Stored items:
····················
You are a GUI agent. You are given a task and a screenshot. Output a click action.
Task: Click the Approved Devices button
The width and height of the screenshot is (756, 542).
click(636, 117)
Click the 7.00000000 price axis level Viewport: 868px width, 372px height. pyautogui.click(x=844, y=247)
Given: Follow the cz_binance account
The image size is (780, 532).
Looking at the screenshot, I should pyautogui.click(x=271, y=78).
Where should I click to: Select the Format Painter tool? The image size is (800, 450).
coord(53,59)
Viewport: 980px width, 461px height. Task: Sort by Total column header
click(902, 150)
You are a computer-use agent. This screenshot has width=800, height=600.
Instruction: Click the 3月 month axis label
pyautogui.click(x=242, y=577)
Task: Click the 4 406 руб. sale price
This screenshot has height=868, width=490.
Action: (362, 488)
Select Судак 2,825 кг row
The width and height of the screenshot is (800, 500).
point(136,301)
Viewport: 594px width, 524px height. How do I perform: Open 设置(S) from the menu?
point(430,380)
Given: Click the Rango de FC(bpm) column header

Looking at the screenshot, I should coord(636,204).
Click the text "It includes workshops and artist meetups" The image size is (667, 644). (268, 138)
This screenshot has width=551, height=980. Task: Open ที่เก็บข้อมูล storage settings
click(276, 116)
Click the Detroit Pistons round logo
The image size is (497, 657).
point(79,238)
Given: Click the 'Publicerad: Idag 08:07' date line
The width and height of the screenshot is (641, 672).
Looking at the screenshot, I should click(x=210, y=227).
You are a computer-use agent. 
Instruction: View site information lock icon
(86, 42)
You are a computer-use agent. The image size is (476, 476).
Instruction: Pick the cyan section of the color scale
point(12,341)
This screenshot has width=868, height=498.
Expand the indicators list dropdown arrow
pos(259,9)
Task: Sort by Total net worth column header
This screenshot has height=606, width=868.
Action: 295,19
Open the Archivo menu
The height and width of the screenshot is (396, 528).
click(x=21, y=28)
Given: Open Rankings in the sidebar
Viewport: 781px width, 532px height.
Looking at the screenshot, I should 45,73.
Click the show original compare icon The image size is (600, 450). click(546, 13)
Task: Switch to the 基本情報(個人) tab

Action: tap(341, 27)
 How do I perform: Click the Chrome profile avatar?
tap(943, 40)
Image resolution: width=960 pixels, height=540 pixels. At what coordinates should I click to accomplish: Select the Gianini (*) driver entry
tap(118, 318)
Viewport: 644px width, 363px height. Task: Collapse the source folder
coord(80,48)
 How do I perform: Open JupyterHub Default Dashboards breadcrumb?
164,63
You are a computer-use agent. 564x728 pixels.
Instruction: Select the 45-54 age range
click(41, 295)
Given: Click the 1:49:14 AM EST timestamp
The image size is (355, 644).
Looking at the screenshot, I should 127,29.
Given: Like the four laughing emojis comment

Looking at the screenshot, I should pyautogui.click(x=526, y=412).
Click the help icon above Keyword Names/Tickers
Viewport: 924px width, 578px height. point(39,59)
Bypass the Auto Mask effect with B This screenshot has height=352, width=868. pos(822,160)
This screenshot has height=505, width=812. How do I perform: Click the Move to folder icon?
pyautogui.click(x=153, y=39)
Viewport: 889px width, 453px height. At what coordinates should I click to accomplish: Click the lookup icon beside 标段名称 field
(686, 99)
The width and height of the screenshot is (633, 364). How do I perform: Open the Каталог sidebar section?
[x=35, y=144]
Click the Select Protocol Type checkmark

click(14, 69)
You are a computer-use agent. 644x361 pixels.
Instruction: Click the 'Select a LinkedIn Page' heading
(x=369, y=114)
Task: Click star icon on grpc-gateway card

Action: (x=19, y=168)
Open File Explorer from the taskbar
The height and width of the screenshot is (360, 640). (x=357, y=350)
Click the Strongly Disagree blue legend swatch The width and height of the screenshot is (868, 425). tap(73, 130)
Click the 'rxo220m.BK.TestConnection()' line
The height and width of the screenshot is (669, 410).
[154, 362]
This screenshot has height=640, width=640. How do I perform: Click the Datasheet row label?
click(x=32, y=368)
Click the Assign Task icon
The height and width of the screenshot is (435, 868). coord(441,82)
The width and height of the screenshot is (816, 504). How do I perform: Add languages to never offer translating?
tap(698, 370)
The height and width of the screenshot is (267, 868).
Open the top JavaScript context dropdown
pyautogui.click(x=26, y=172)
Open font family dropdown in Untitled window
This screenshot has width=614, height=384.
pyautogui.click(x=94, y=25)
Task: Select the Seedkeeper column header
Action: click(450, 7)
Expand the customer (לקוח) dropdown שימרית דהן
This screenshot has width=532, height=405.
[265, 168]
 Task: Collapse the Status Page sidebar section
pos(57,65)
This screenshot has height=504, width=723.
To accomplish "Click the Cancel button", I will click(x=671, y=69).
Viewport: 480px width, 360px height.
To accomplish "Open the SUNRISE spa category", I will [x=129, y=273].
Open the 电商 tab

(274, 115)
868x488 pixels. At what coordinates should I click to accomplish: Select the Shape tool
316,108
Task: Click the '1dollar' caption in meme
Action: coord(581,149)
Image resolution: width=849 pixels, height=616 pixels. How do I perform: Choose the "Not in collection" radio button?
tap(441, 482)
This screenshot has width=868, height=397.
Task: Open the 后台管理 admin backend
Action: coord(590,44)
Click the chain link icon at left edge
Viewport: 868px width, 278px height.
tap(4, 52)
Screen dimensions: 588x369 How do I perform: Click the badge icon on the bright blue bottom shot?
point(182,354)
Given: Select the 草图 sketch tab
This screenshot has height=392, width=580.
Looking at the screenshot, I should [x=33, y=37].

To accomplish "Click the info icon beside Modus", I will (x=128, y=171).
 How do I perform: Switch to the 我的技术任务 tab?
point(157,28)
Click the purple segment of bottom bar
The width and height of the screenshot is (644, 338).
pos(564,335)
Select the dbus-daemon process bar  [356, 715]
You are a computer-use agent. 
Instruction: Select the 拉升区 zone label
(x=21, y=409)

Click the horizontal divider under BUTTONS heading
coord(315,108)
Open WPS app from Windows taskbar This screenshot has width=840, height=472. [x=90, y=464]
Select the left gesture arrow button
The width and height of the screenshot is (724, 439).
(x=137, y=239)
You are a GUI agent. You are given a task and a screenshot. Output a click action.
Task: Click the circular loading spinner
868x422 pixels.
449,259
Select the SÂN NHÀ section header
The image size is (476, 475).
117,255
····················
▸ TASK TO COMPLETE:
Could the entries above be output once more, exactly as they are?

▸ THE COMPLETED TASK:
You are a GUI agent. You are given a task and a screenshot. Output a click action.
Task: Click the Approved Devices button
The width and height of the screenshot is (756, 542).
click(636, 117)
Click the 7.00000000 price axis level Viewport: 868px width, 372px height. pyautogui.click(x=844, y=247)
Given: Follow the cz_binance account
The image size is (780, 532).
Looking at the screenshot, I should pyautogui.click(x=271, y=78).
Where should I click to: Select the Format Painter tool? The image size is (800, 450).
coord(53,59)
Viewport: 980px width, 461px height. Task: Sort by Total column header
click(902, 150)
You are a computer-use agent. This screenshot has width=800, height=600.
Instruction: Click the 3月 month axis label
pyautogui.click(x=242, y=577)
Task: Click the 4 406 руб. sale price
This screenshot has height=868, width=490.
Action: (362, 488)
Select Судак 2,825 кг row
The width and height of the screenshot is (800, 500).
point(136,301)
Viewport: 594px width, 524px height. How do I perform: Open 设置(S) from the menu?
point(430,380)
Given: Click the Rango de FC(bpm) column header

Looking at the screenshot, I should coord(636,204).
Click the text "It includes workshops and artist meetups" The image size is (667, 644). (268, 138)
This screenshot has width=551, height=980. Task: Open ที่เก็บข้อมูล storage settings
click(276, 116)
Click the Detroit Pistons round logo
The image size is (497, 657).
point(79,238)
Given: Click the 'Publicerad: Idag 08:07' date line
The width and height of the screenshot is (641, 672).
Looking at the screenshot, I should click(x=210, y=227).
You are a computer-use agent. 
Instruction: View site information lock icon
(86, 42)
You are a computer-use agent. The image size is (476, 476).
Instruction: Pick the cyan section of the color scale
point(12,341)
This screenshot has width=868, height=498.
Expand the indicators list dropdown arrow
pos(259,9)
Task: Sort by Total net worth column header
This screenshot has height=606, width=868.
Action: 295,19
Open the Archivo menu
The height and width of the screenshot is (396, 528).
click(x=21, y=28)
Given: Open Rankings in the sidebar
Viewport: 781px width, 532px height.
Looking at the screenshot, I should 45,73.
Click the show original compare icon The image size is (600, 450). click(546, 13)
Task: Switch to the 基本情報(個人) tab

Action: tap(341, 27)
 How do I perform: Click the Chrome profile avatar?
tap(943, 40)
Image resolution: width=960 pixels, height=540 pixels. At what coordinates should I click to accomplish: Select the Gianini (*) driver entry
tap(118, 318)
Viewport: 644px width, 363px height. Task: Collapse the source folder
coord(80,48)
 How do I perform: Open JupyterHub Default Dashboards breadcrumb?
164,63
You are a computer-use agent. 564x728 pixels.
Instruction: Select the 45-54 age range
click(41, 295)
Given: Click the 1:49:14 AM EST timestamp
The image size is (355, 644).
Looking at the screenshot, I should 127,29.
Given: Like the four laughing emojis comment

Looking at the screenshot, I should pyautogui.click(x=526, y=412).
Click the help icon above Keyword Names/Tickers
Viewport: 924px width, 578px height. point(39,59)
Bypass the Auto Mask effect with B This screenshot has height=352, width=868. pos(822,160)
This screenshot has height=505, width=812. How do I perform: Click the Move to folder icon?
pyautogui.click(x=153, y=39)
Viewport: 889px width, 453px height. At what coordinates should I click to accomplish: Click the lookup icon beside 标段名称 field
(686, 99)
The width and height of the screenshot is (633, 364). How do I perform: Open the Каталог sidebar section?
[x=35, y=144]
Click the Select Protocol Type checkmark

click(14, 69)
You are a computer-use agent. 644x361 pixels.
Instruction: Click the 'Select a LinkedIn Page' heading
(x=369, y=114)
Task: Click star icon on grpc-gateway card

Action: (x=19, y=168)
Open File Explorer from the taskbar
The height and width of the screenshot is (360, 640). (x=357, y=350)
Click the Strongly Disagree blue legend swatch The width and height of the screenshot is (868, 425). tap(73, 130)
Click the 'rxo220m.BK.TestConnection()' line
The height and width of the screenshot is (669, 410).
[154, 362]
This screenshot has height=640, width=640. How do I perform: Click the Datasheet row label?
click(x=32, y=368)
Click the Assign Task icon
The height and width of the screenshot is (435, 868). coord(441,82)
The width and height of the screenshot is (816, 504). How do I perform: Add languages to never offer translating?
tap(698, 370)
The height and width of the screenshot is (267, 868).
Open the top JavaScript context dropdown
pyautogui.click(x=26, y=172)
Open font family dropdown in Untitled window
This screenshot has width=614, height=384.
pyautogui.click(x=94, y=25)
Task: Select the Seedkeeper column header
Action: click(450, 7)
Expand the customer (לקוח) dropdown שימרית דהן
This screenshot has width=532, height=405.
[265, 168]
 Task: Collapse the Status Page sidebar section
pos(57,65)
This screenshot has height=504, width=723.
To accomplish "Click the Cancel button", I will click(x=671, y=69).
Viewport: 480px width, 360px height.
To accomplish "Open the SUNRISE spa category", I will [x=129, y=273].
Open the 电商 tab

(274, 115)
868x488 pixels. At what coordinates should I click to accomplish: Select the Shape tool
316,108
Task: Click the '1dollar' caption in meme
Action: coord(581,149)
Image resolution: width=849 pixels, height=616 pixels. How do I perform: Choose the "Not in collection" radio button?
tap(441, 482)
This screenshot has width=868, height=397.
Task: Open the 后台管理 admin backend
Action: coord(590,44)
Click the chain link icon at left edge
Viewport: 868px width, 278px height.
tap(4, 52)
Screen dimensions: 588x369 How do I perform: Click the badge icon on the bright blue bottom shot?
point(182,354)
Given: Select the 草图 sketch tab
This screenshot has height=392, width=580.
Looking at the screenshot, I should [x=33, y=37].

To accomplish "Click the info icon beside Modus", I will (x=128, y=171).
 How do I perform: Switch to the 我的技术任务 tab?
point(157,28)
Click the purple segment of bottom bar
The width and height of the screenshot is (644, 338).
pos(564,335)
Select the dbus-daemon process bar  [356, 715]
You are a computer-use agent. 
Instruction: Select the 拉升区 zone label
(x=21, y=409)

Click the horizontal divider under BUTTONS heading
coord(315,108)
Open WPS app from Windows taskbar This screenshot has width=840, height=472. [x=90, y=464]
Select the left gesture arrow button
The width and height of the screenshot is (724, 439).
(x=137, y=239)
You are a GUI agent. You are given a task and a screenshot. Output a click action.
Task: Click the circular loading spinner
868x422 pixels.
449,259
Select the SÂN NHÀ section header
The image size is (476, 475).
117,255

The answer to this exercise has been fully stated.